Com poucas chances no mercado formal de trabalho, inclusive para quem tem diploma universitário na mão, muita gente está abrindo empresas como alternativa para ter um rendimento e manter sua família. Mas como nem todos estão preparados para isso, o que se vê é um grande índice de mortalidade destas novas empresas. Mas parece que, apesar de lentamente, isto está começando a mudar.
As universidades e faculdades brasileiras estão acordando para a necessidade de formar empreendedores, deixando a cultura de focar o ensino apenas para a formação de funcionários. A iniciativa que já começou a tomar corpo em universidades como a Pontifícia Universidade Católica (PUC) do Rio de Janeiro e a Universidade de São Paulo (USP), ainda é tímida e caminha à passos lentos na maioria das instituições de ensino superior no restante do país, inclusive no Paraná.
Para o Sindicato das Empresas de Consultoria, Assessoria, Perícias e Contabilidade de Londrina (Sescap-LD), esta lentidão é preocupante.
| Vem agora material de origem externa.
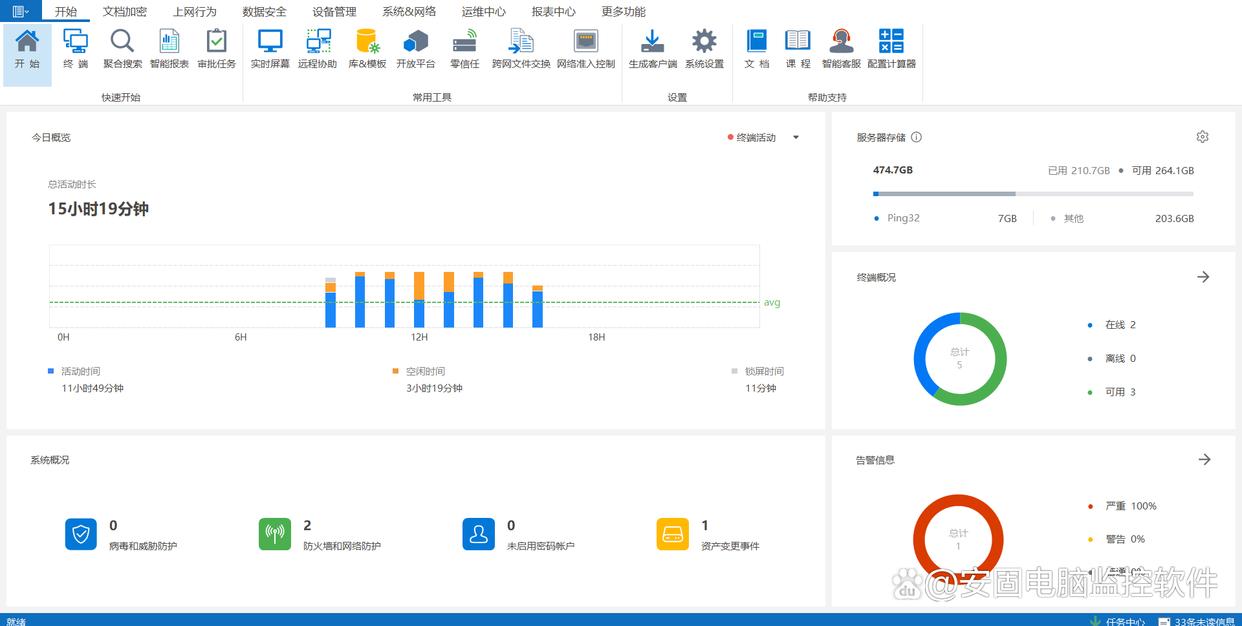1242x626 pixels.
Task: Open the 终端 (Terminal) icon in ribbon
Action: (75, 48)
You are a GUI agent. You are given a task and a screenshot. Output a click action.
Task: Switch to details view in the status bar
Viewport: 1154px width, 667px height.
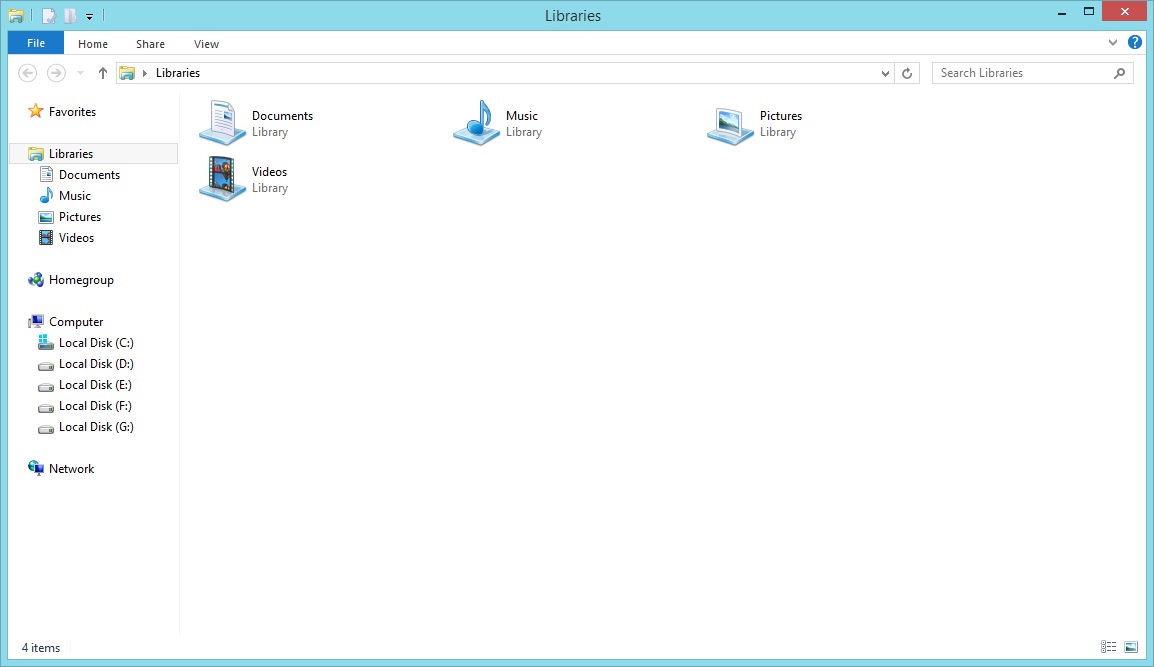pos(1108,647)
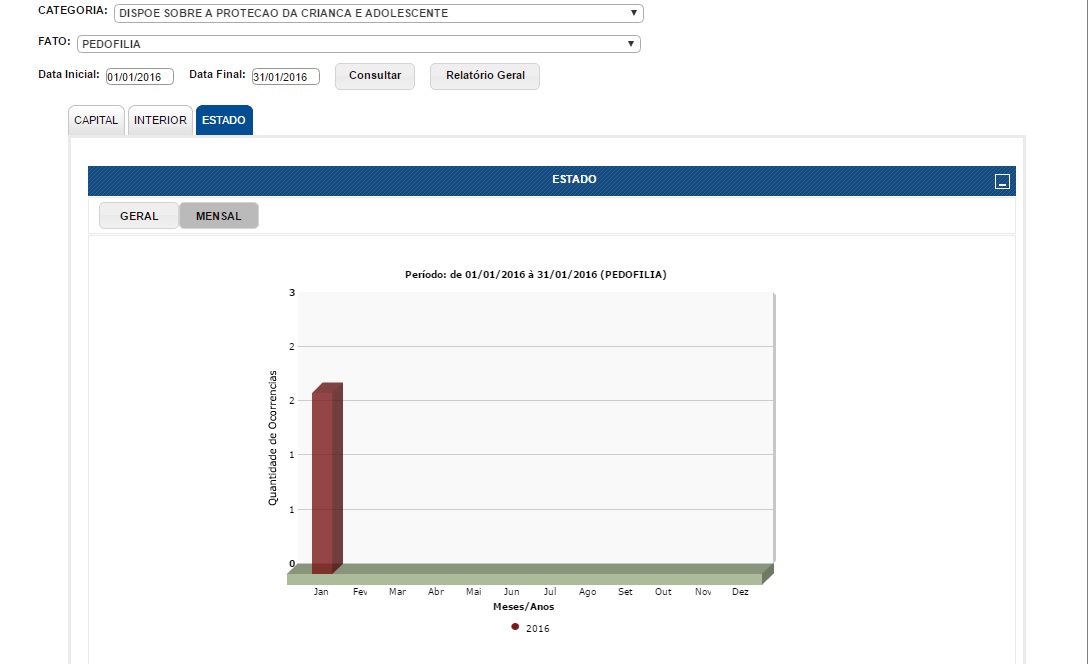
Task: Collapse the ESTADO panel with minimize icon
Action: [x=1002, y=181]
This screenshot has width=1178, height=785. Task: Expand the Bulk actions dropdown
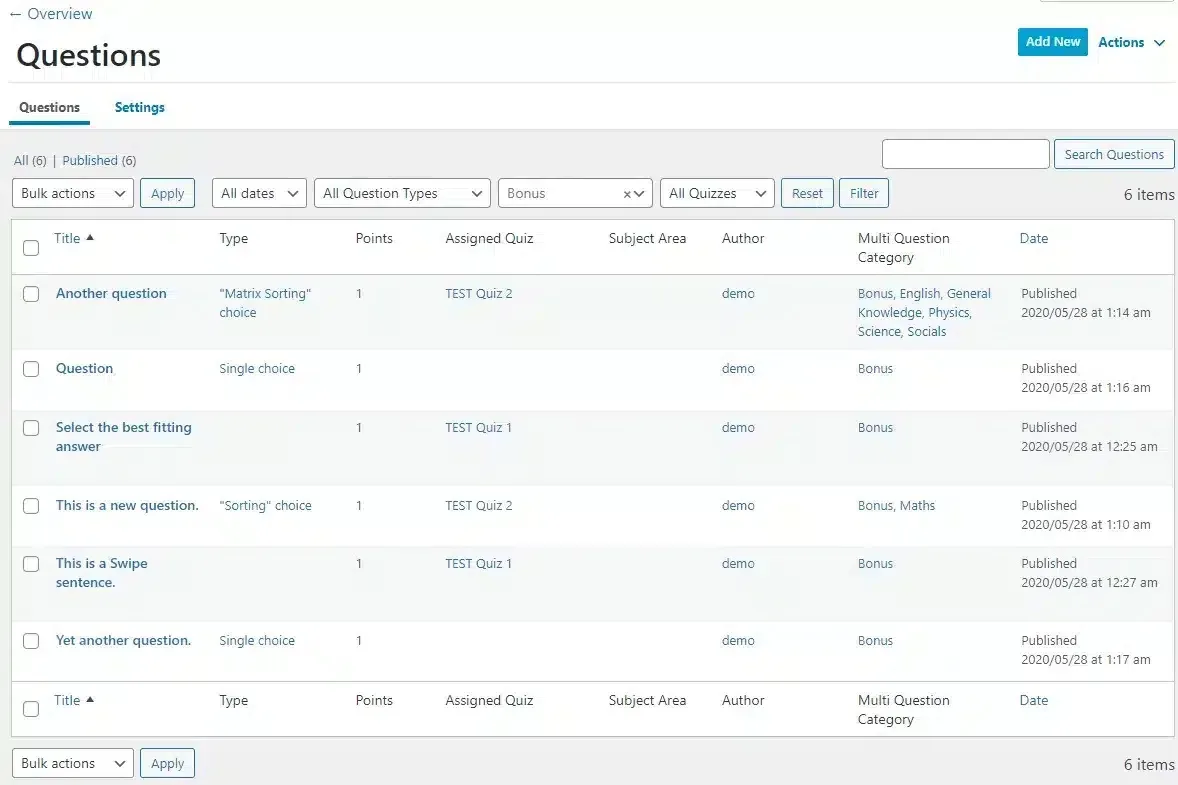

O presidente da entidade, José Joaquim Ribeiro, afirma que a falta de preparo específico para o empreendedorismo faz com que as universidades despejem no mercado profissionais despreparados para serem donos de empresas. ''O mercado está cada vez menos disposto a absorver recursos humanos com conhecimentos meramente técnicos. As nossas instituições precisam incluir na grade curricular de seus cursos disciplinas que ensinem os profissionais a serem empreendedores'', defende Ribeiro.
Para ele, hoje, ser empreendedor é um pré-requisito para todo indivíduo, independente do setor em que atua. Ribeiro justifica que o novo sistema econômico mundial só vai permitir a sobrevivência das empresas onde empresários e quadro de recursos humanos sejam capazes de otimizar e agregar valores ao seu negócio. ''Precisamos acelerar o processo para ser competitivos e isto significa formar mais empreendedores para alavancar os negócios e fortalecer a nossa economia'', frisa.
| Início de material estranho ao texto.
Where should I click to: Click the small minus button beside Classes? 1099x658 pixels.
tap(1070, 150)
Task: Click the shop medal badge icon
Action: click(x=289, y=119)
A professora e coordenadora de Extensão Universitária da Universidade Norte do Paraná (Unopar), Sonia Maria Mendes França concorda com a avaliação e também defende a inclusão da disciplina empreendorismo na grade curricular de todos os cursos. ''A Unopar está dando um passo neste sentido e deve incluir a disciplina na grade curricular de alguns de seus cursos ainda em 2006'', comenta. Segundo ela, muitos ainda entendem que ser empreendedor é um requisito necessário apenas a quem deseja abrir um negócio e se tornar empresário. ''Não é verdade'', diz. A professora afirma que as pesquisas apontam que as empresas estão priorizando os candidatos que têm em seu perfil o empreendedorismo.
Sônia França explica que ser empreendedor é uma questão de atitude. ''É ser capaz de compreender o mercado e interagir com ele; possibilitando um diagnóstico e uma visão das potencialidades do setor é imprescindível para qualquer profissional. Somente este tipo de postura faz com que o profissional atue como um agente de crescimento como empresário ou enquanto funcionário'', avalia.